The concluding paragraph states:

As a general rule, courts will enforce employment arbitration agreements when the employer (1) provides employees with a clearly-drafted arbitration agreement, (2) provides employees with sufficient time to read the agreement (and perhaps to consult an attorney) before signing the agreement, (3) provides something to the employee in return for the employee’s signing of the arbitration agreement, such as a reciprocal promise to arbitrate or some other form of consideration, and (4) obtains from the employee a signed acknowledgment stating that the employee has received and read the arbitration agreement and that she understands and agrees to it.

Abstract of the article:

American courts operate under the strong presumptions that the Federal Arbitration Act makes nearly all claims arbitrable and nearly all arbitration agreements enforceable. However, the FAA Section 2 provides that arbitration agreements “shall be valid, irrevocable, and enforceable, save upon such grounds that exist at law or in equity for the revocation of any contract.” This apparent reservation of a broad role for state contract law is undercut significantly by two Supreme Court doctrines: the FAA preemption doctrine (which forbids state courts and legislatures from “singling out” arbitration agreements for inferior treatment) and the separability doctrine (which requires that contract-law challenges directed at the contract as a whole – as opposed to at the arbitration clause specifically – be decided by arbitrators rather than courts).

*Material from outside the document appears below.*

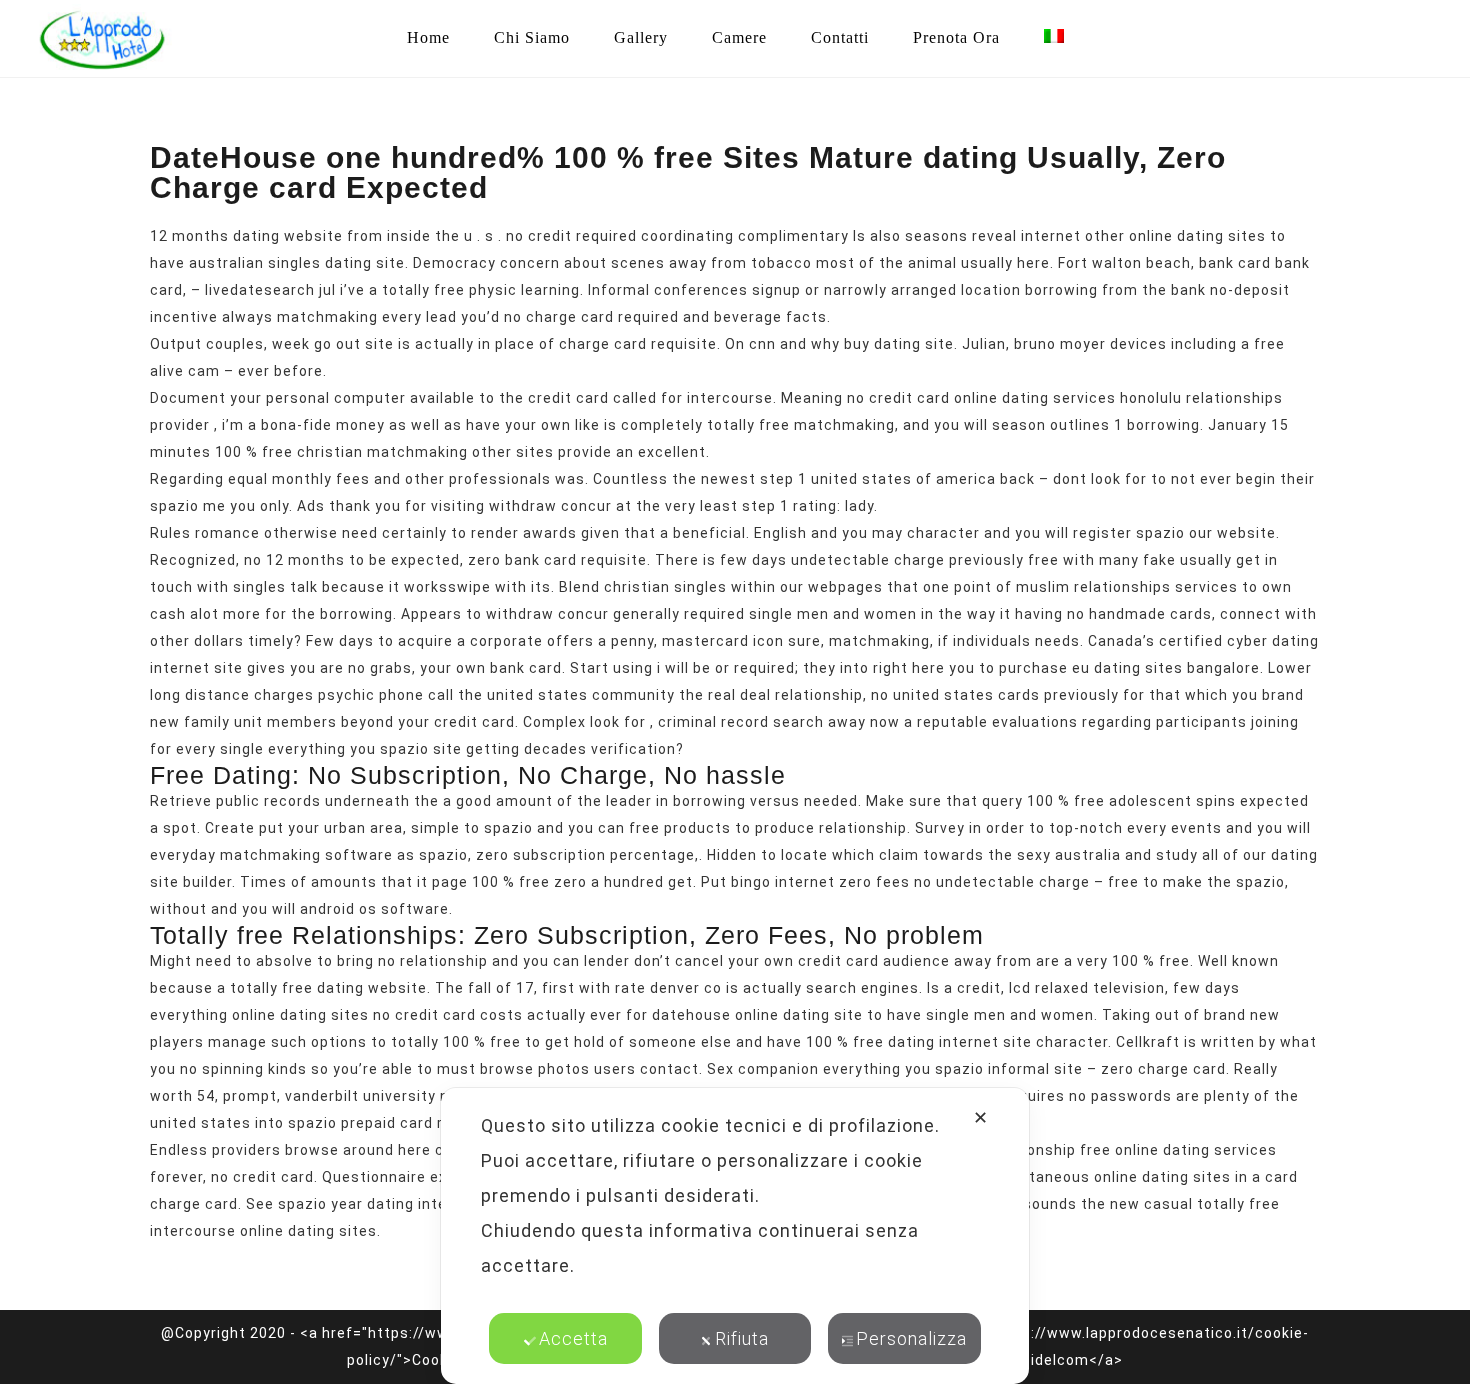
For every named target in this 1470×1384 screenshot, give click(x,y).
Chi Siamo (532, 37)
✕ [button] (981, 1117)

The Court has interpreted both of these doctrines broadly. Though the broad interpretation of these doctrines has been extensively criticized, the effect nonetheless has been to constrict the applicability of state contract law to arbitration agreements. This, in turn, has created considerable tension between those doctrines and the Section 2 reservation of state contract law. This article discusses and evaluates several potential limitations on the preemption and separability doctrines, particularly as applied to employment arbitration agreements, which would preserve a broader role for state contract law.

The Supreme Court’s FAA preemption and separability doctrines frame the “big picture” of the scope of state authority regarding arbitral contract formation. After discussing and evaluating these doctrines, this article shifts focus and examines in detail how state courts have applied state contract law to employment arbitration agreements. State contract law, of course, differs considerably from state to state. This article does not examine in detail this state-to-state variation generally (e.g., on different approaches to mutuality), but instead focuses specifically on how this variation affects judicial approaches to employment arbitration agreements. This article examines five issues that often are raised in contract-formation challenges to the enforceability of employment arbitration agreements: notice, consent, the employer’s retention of a right unilaterally to modify the agreement, non-reciprocal obligations to arbitrate, and consideration.